NOTIFÍQUESE Y CÚMPLASE ROCÍO ARAÚJO OÑATE Presidente LUIS ALBERTO ÁLVAREZ PARRA Magistrado CARLOS ENRIQUE MORENO RUBIO Magistrado PEDRO PABLO VANEGAS GIL Magistrado "Este documento fue firmado electrónicamente. Usted puede consultar la providencia oficial con el número de radicación en http://relatoria.consejodeestado.gov.co:8081”. ----------------------- [1] Sentencia del 08 de junio de 2017.
Exp: 76001-23-33-000-2016-00233-01. [2] Exp: 2016-00219. M.P: Rocío Araújo Oñate. [3] Exp: 08001-23-33-000-2020-00139-01. M.P: Lucy Jeannette Bermúdez Bermúdez. [4] Sentencia del 8 de junio de 2017. Exp: 76001-23-33-000-2016-00233-01. [5] Expuesta en los fallos del 8 de junio de 2017 (Exp: 76001-23-33-000- 2016-00233-01.), y 6 de mayo de 2021 (Exp: 08001-23-33-000-2020-00139-01). [6] 11001-03-06-000-2015-0001-00.

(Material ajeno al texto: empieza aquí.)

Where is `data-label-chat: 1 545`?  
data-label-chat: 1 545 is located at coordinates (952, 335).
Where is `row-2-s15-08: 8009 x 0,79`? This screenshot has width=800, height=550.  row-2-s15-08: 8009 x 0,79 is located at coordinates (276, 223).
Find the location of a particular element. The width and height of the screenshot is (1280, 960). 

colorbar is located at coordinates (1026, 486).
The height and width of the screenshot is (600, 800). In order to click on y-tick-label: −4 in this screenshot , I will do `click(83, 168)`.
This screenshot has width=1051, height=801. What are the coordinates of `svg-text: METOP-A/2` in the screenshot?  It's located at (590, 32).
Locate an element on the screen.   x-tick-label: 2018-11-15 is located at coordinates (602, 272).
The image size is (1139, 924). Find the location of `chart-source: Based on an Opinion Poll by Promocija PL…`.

Consejero ponente: Germán Alberto Bula Escobar. [7] Para la Sala de Casación Civil de la Corte Suprema de Justicia no es procedente, en instancias de adición, alterar en cualquier sentido lo resuelto en la sentencia, dada su intangibilidad e inmutabilidad: “2.- No se desconoce, desde luego, que el juez que pronuncia un fallo judicial tiene competencia funcional para adicionarlo, pero únicamente cuando omita resolver “cualquiera de los extremos de la litis, o de cualquier otro punto que de conformidad con la ley debía ser objeto de pronunciamiento” (artículo 311 del Código de Procedimiento Civil).
Lo que no puede hacer es extralimitarse, so pretexto del instituto de la adición, por ejemplo, cuando altera, en cualquier sentido, el resultado de la sentencia proferida, porque como es bien conocido, una decisión de esa naturaleza “no es revocable ni reformable por el juez que la pronunció” (artículo 309 del Código de Procedimiento Civil), precisamente para dejar a salvo los principios de intangibilidad e inmutabilidad de los fallos judiciales y evitar la inseguridad jurídica y el caos social.”.
(Destacado por la Sala) Auto del 30 de agosto de 2010. Referencia: C-1300131030062000- 00115-01. Magistrado ponente: Jaime Alberto Arrubla Paucar. La misma Sala advirtió que la adición “(…) resulta improcedente, al decir de la Sala, cuando busca “(…) tocarse lo ya resuelto o definido”, bajo cualquier pretexto, verbi gratia, la insuficiente motivación, a fin de obtener una decisión distinta a la espetada, pues si esa es la aspiración, como en otra ocasión se señaló, “(…) esto implica que hubo un pronunciamiento sobre el particular, con independencia de las razones que se hayan aducido para el efecto”.
(Destacado por la Sala) Auto del 7 de marzo de 2016. Radicación: 11001-31-10-001-1995-00229-01. Magistrado Ponente: Luis Armando Tolosa Villabona. [8] Expuesta en los fallos del 8 de junio de 2017 (Exp: 76001-23-33-000- 2016-00233-01.), y 6 de mayo de 2021 (Exp: 08001-23-33-000-2020-00139-01).